Aerodynamic and aeroacoustic analysis of a harmonically morphing airfoil using dynamic meshing

Abstract

This work explores the aerodynamic and aeroacoustic responses of an airfoil fitted with a harmonically morphing Trailing Edge Flap (TEF). An unsteady parametrization method adapted for harmonic morphing is introduced, and then coupled with dynamic meshing to drive the morphing process. The turbulence characteristics are calculated using the hybrid Stress Blended Eddy Simulation (SBES) RANS-LES model. The far-field tonal noise is predicted using the Ffowcs-Williams and Hawkings (FW-H) acoustic analogy method with corrections to account for spanwise effects using a correlation length of half the airfoil chord.
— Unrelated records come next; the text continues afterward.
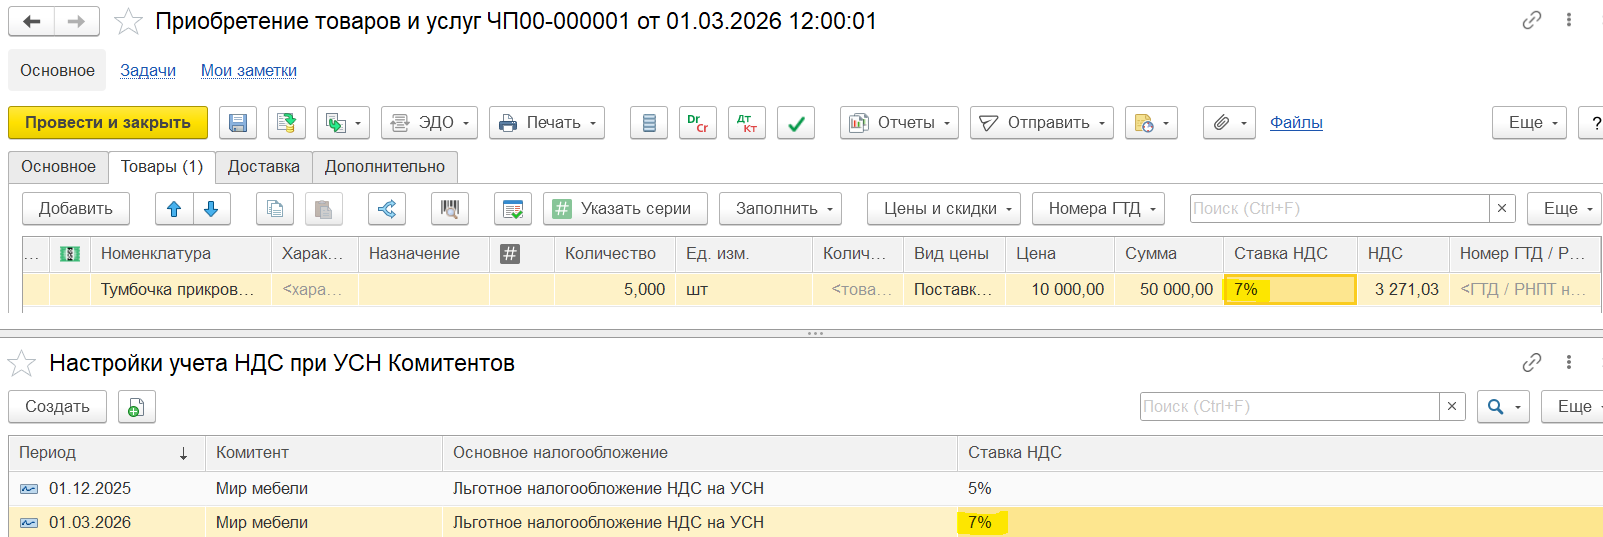
Task: Click the search field in Настройки учета НДС
Action: tap(1288, 407)
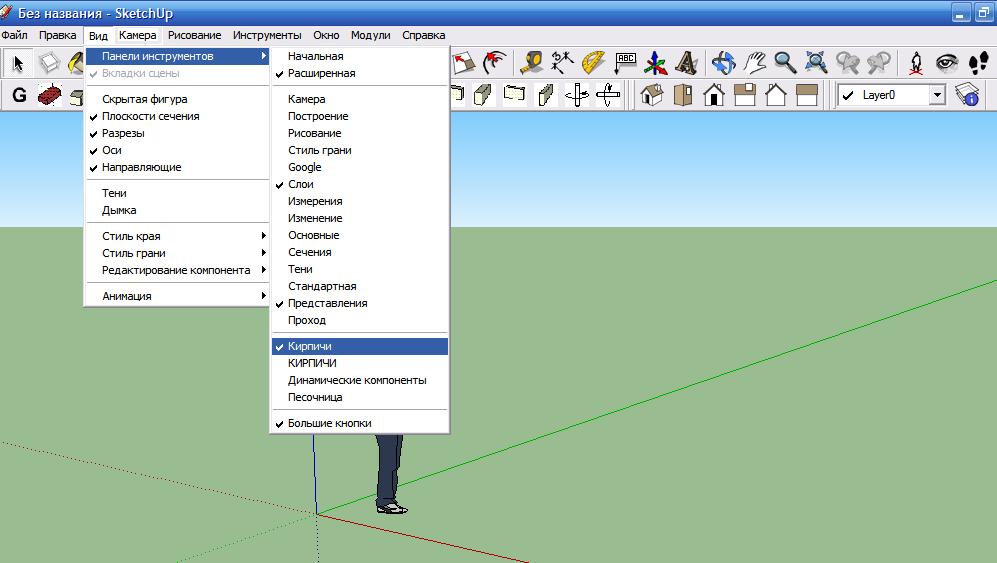Toggle off Большие кнопки option

(329, 423)
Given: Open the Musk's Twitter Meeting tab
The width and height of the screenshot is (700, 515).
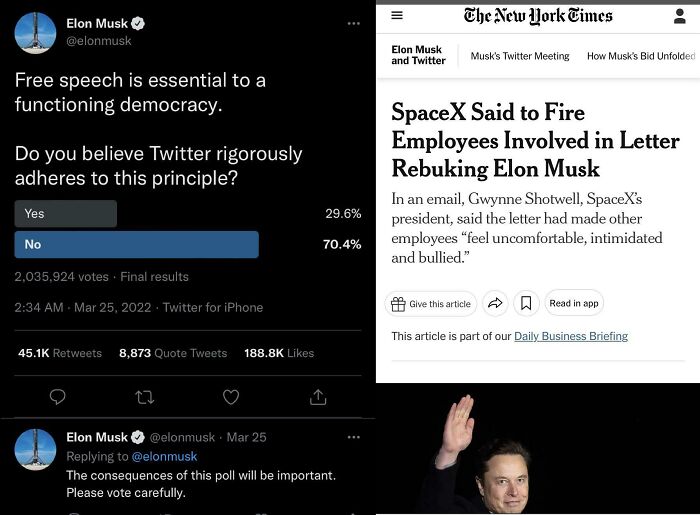Looking at the screenshot, I should (520, 56).
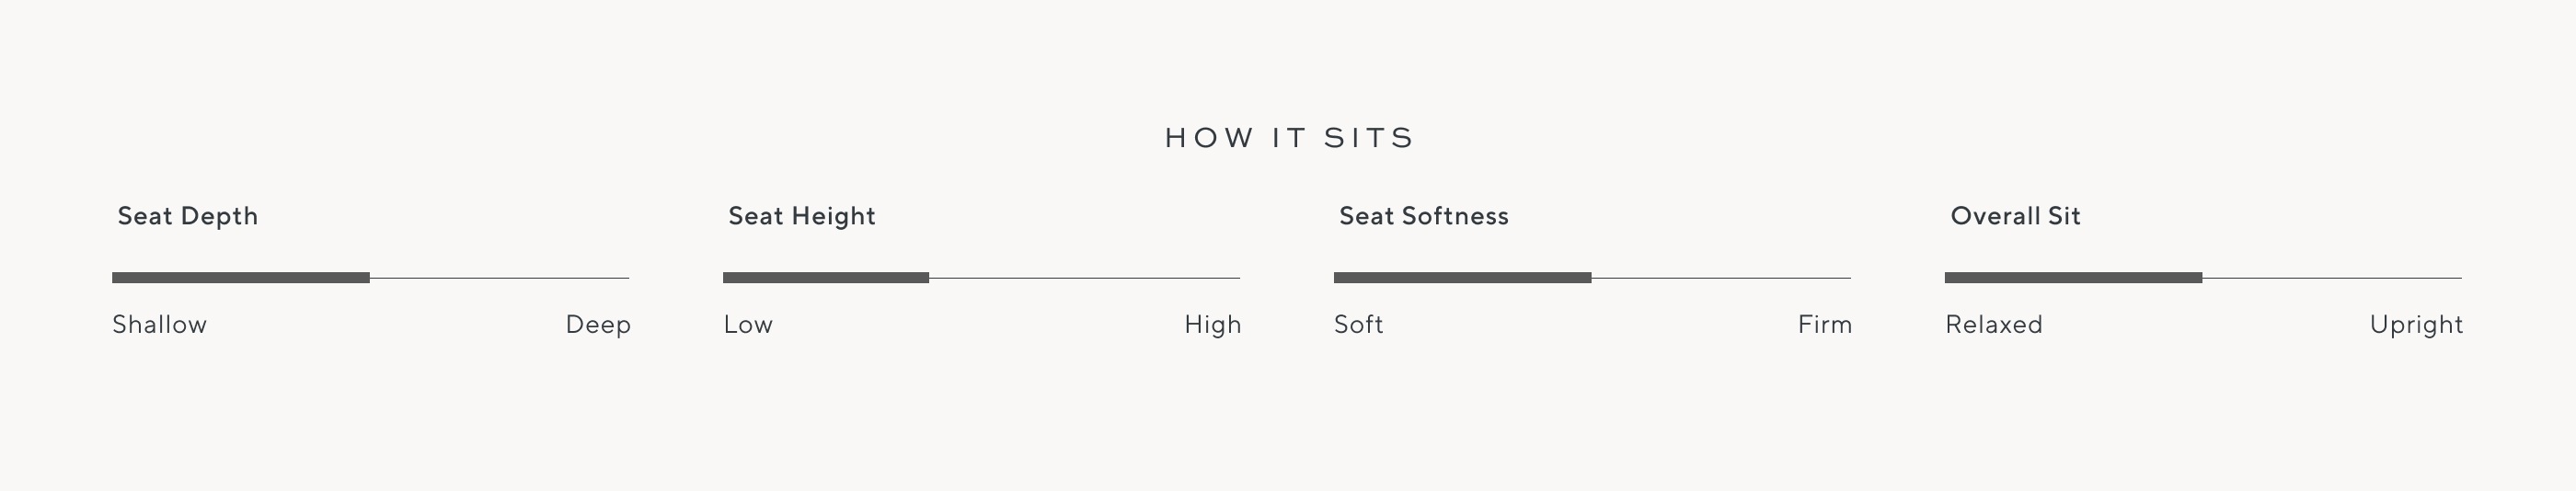Viewport: 2576px width, 491px height.
Task: Click the unfilled thin track of Seat Softness
Action: [x=1721, y=278]
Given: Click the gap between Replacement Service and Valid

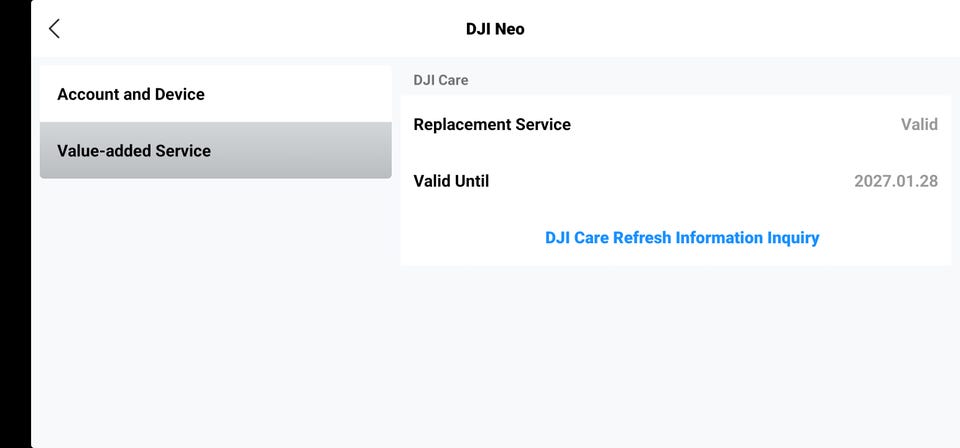Looking at the screenshot, I should (x=735, y=124).
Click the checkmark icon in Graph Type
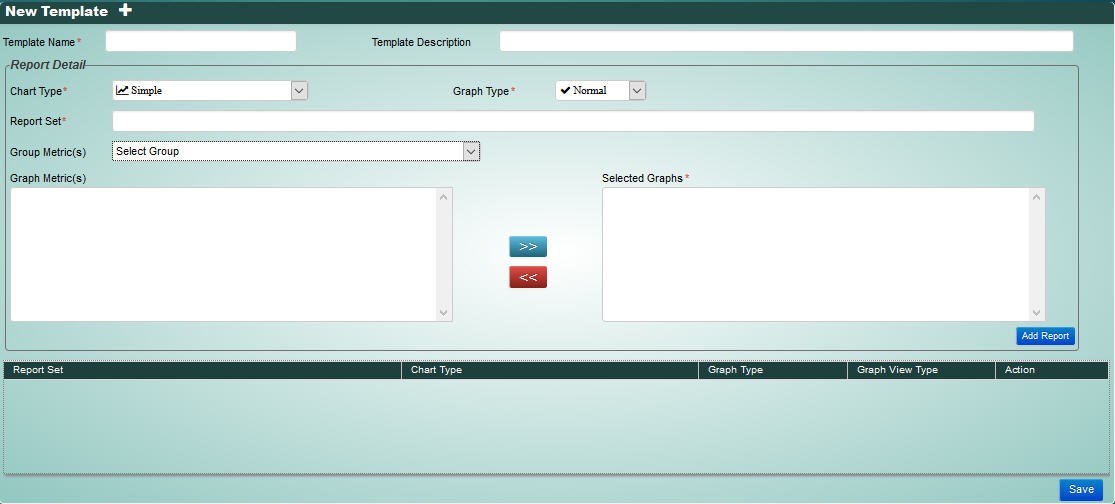The height and width of the screenshot is (504, 1115). [x=565, y=90]
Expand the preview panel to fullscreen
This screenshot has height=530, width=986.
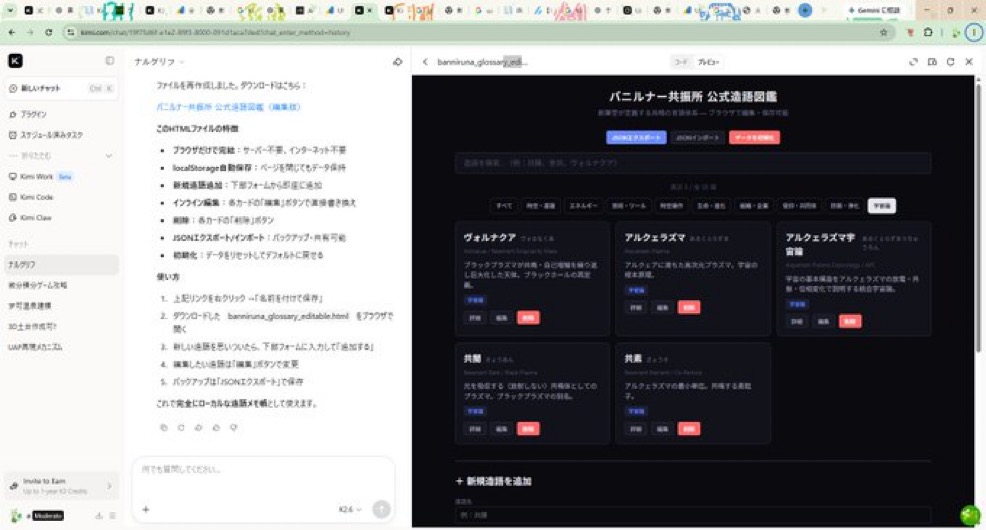click(913, 62)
At various morphing frequencies and amplitudes, the 2D aeroacoustic tonal noise spectra are obtained for a NACA 0012 airfoil at a low angle of attack (AoA = 4°), a Reynolds number of 0.62 × 106, and a Mach number of 0.115, respectively, and the dominant tonal frequencies are predicted correctly. The aerodynamic coefficients of the un-morphed configuration show good agreement with published experimental and 3D LES data. For the harmonically morphing TEF case, results show that it is possible to achieve up to a 3% increase in aerodynamic efficiency (L/D). Furthermore, the morphing slightly shifts the predominant tonal peak to higher frequencies, possibly due to the morphing TEF causing a breakup of large-scale shed vortices into smaller, higher frequency turbulent eddies. It appears that larger morphing amplitudes induce higher sound pressure levels (SPLs), and that all the morphing cases induce the shift in the main tonal peak to a higher frequency, with a maximum 1.5 dB reduction in predicted SPL. The proposed dynamic meshing approach incorporating an SBES model provides a reasonable estimation of the NACA 0012 far-field tonal noise at an affordable computational cost. Thus, it can be used as an efficient numerical tool to predict the emitted far-field tonal noise from a morphing wing at the design stage.